First, Python isn't designed for speed. It's decently fast, but the goal is code like yours: so clear, concise, obvious, and readable that anyone can glance at it and immediately see what it does. You can then spend the rest of the project's development time working on the difficult problems (like attending meetings).

Second, the "answer" code doesn't really answer the exercise, as it notes. It looks right in theory, but popping elements from the beginning of a list is not the most performant operation in most languages, including Python. It would be a more reasonable solution with a linked list, which is a type that was probably omitted from Python precisely because its utility is mostly limited to fixing the micro-optimizations in bloated code. This is like optimizing a recursive function by making it tail-recursive, and then admitting that it doesn't make any difference because Python doesn't have tail call optimization.

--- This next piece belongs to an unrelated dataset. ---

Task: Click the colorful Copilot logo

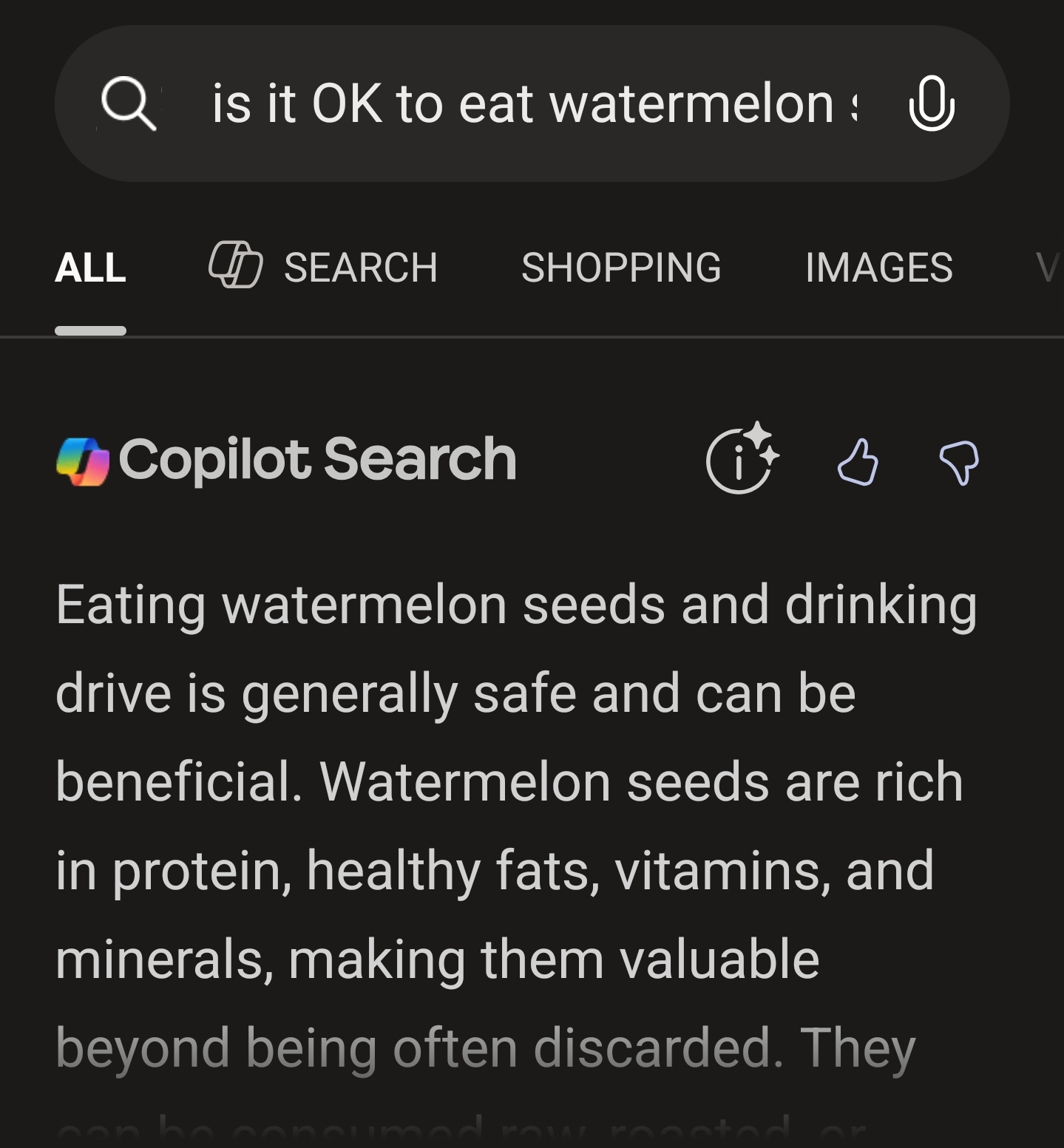Action: click(83, 461)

If you were using this code in a real program and determined through actual testing that this linear_merge function was taking too much time due to the extra sorting, you might then be justified in optimizing it.

For fun, here's something with indexing instead of pop():

def linear_merge(list1, list2):
    result = []
    c1 = c2 = 0
    while c1<len(list1) and c2<len(list2):
        if list1[c1] <= list2[c2]:
            result.append(list1[c1])
            c1 += 1
        else:
            result.append(list2[c2])
            c2 += 1
    result.extend(list2[c1:])
    result.extend(list1[c2:])
    return result

This might be faster due to not pop()ing items from the beginning of each list, but it also might be slower (or possibly more memory-intensive) due to having to slice a list at the end. I leave it as an exercise to you to time these approaches... but remember that the most important time to conserve is usually your own, not your computer's.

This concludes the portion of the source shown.